«Je suis bien faible devant ma souffrance! murmura-t-il; je devrais plutôt penser à la sienne… penser au désespoir de cette pauvre enfant qui m'aime et qui avait reçu ma parole…
Haut le cœur, Kardigân! cela a trop duré. Il faut que demain tout soit rompu entre nous… demain, car le devoir l'emporte, cette nuit… et demain l'amour serait le plus fort peut-être!»
Il prit la plume et recopia entièrement le testament de son père.
Puis, il résolut de briser le dernier lien qui le tenait encore attaché à cette passion funeste.
Il regarda une feuille de papier blanc et se dit que quelques lignes de lui allaient creuser entre Fernande et son amour un fossé qui ne serait jamais comblé.
«—Fernande, je vous envoie les derniers renseignements que m'a laissés mon père mourant.

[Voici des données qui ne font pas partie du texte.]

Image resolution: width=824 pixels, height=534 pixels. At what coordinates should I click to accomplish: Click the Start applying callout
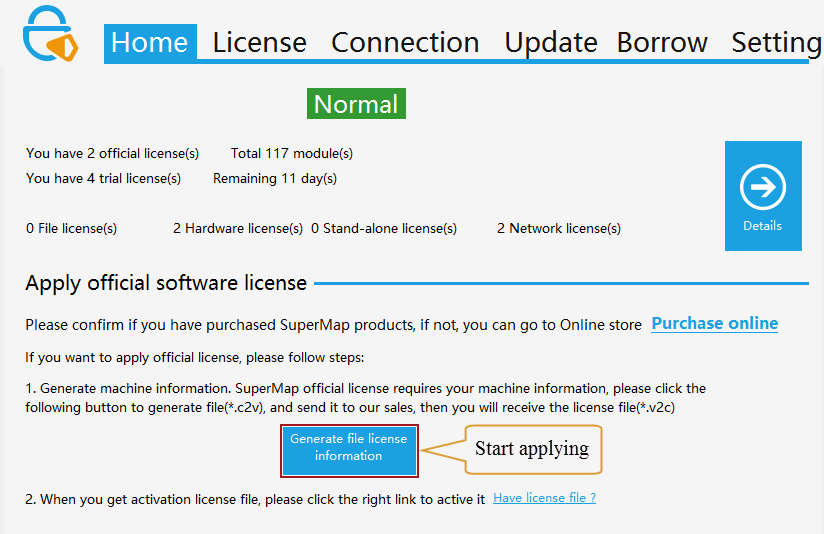pos(532,448)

Lisez, mon amie. Quand vous aurez lu, vous comprendrez. Je n'ai pas le courage de vous raconter le malheur qui nous frappe… Je vous aime, Fernande. En cet instant où je vous écris, je suis bien désespéré, et j'ai des sanglots au cœur. Je n'ai jamais aimé, et je n'aimerai jamais que vous. Mais je suis de ceux qui tiennent leur serment, dussent-ils en mourir. J'en mourrais, Fernande, si mon devoir qui m'ordonne de tuer mon amour ne m'ordonnait aussi de vivre.

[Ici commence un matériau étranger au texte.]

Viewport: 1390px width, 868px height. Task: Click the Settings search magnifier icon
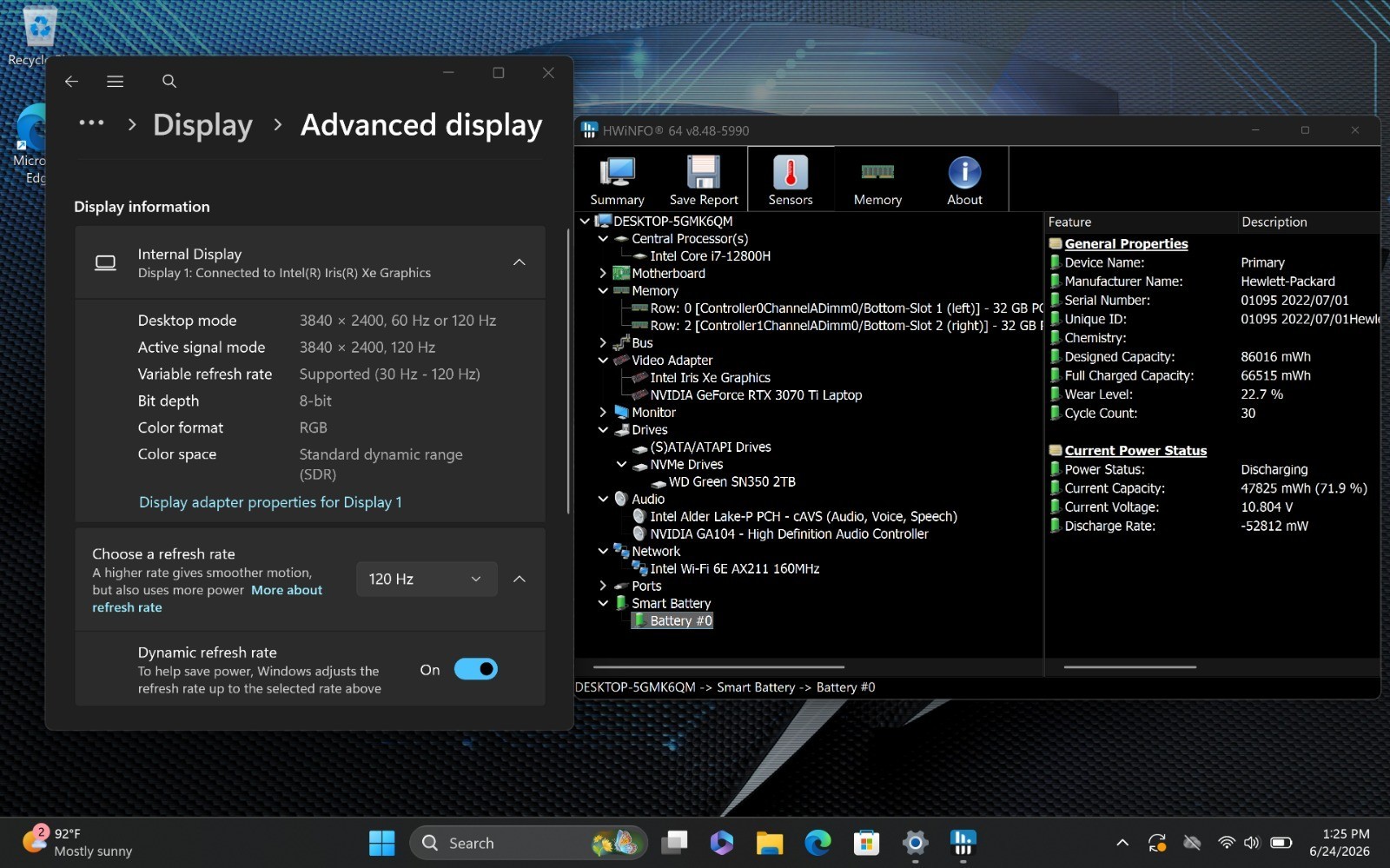click(169, 81)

Je n'ai eu que votre image dans le cœur, que votre nom sur les lèvres depuis le premier jour où je vous ai vue…
Aujourd'hui tout est fini: l'espérance et le bonheur. Je dois plus que mon sang à ceux que je sers: je me dois tout entier. Mon père m'a donné, je n'ai pas le droit de me reprendre.
Adieu, Fernande… Le passé ne doit plus exister pour nous. Dieu ne le veut pas… Ah! tenez, je m'étais promis de rester froid en vous écrivant, je m'étais promis!… Non, je vous aime, Fernande, je vous aime, et je me meurs de ne pouvoir vous aimer! Que tout soit fini… Soit! mais sachez, ô ma fiancée, que je pleure en traçant ces lignes, où j'ai mis tout ce que j'ai en moi!